### Data on locating visible targets:
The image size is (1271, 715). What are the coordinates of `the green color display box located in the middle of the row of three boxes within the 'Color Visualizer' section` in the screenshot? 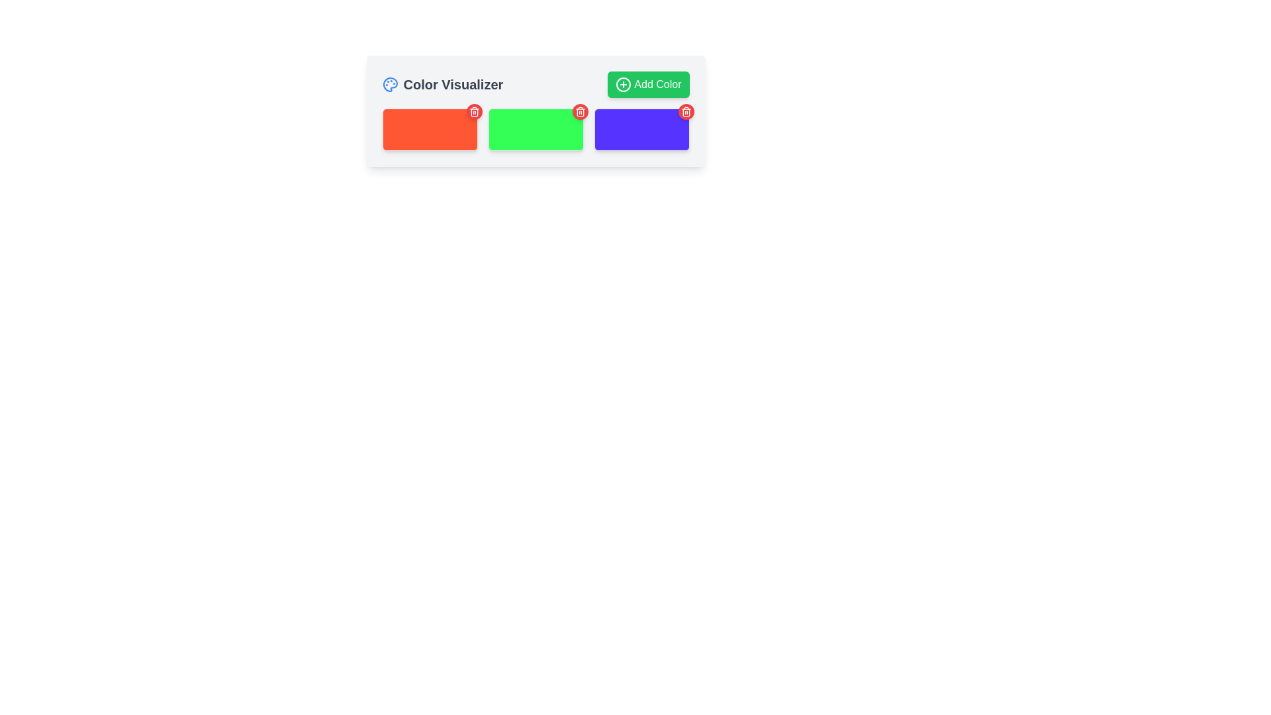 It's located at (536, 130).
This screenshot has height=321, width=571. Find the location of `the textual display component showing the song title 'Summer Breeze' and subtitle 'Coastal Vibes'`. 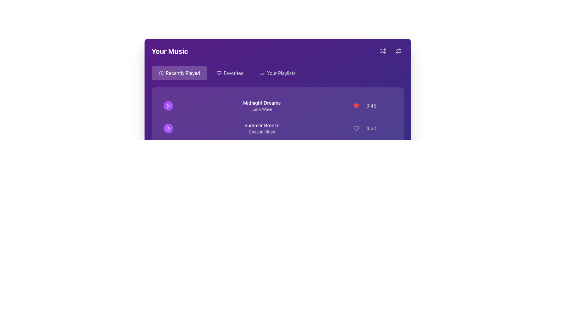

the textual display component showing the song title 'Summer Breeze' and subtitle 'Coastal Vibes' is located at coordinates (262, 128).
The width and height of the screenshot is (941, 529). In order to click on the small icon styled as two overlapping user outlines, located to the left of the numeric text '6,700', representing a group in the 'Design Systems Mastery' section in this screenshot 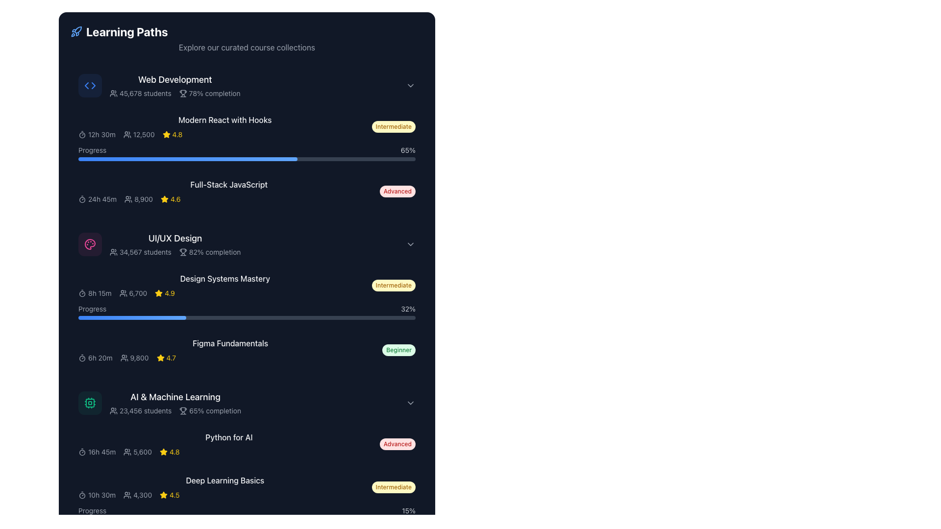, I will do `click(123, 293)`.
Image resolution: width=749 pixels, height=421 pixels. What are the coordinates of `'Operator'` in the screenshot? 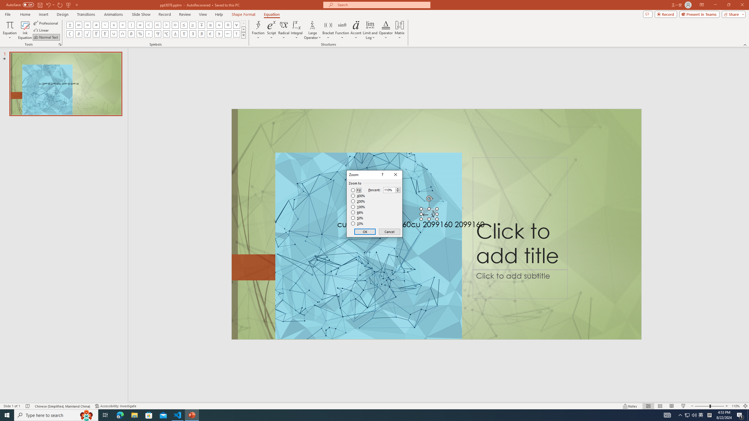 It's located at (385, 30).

### Exercise goal:
Reproduce the part of the material that opens with the line containing "This screenshot has" and closes with the line containing "coordinates (262, 128).", including both of those lines. Leave the pictures out of your answer.

### Reply:
This screenshot has height=321, width=571. Find the location of `the textual display component showing the song title 'Summer Breeze' and subtitle 'Coastal Vibes'`. 

the textual display component showing the song title 'Summer Breeze' and subtitle 'Coastal Vibes' is located at coordinates (262, 128).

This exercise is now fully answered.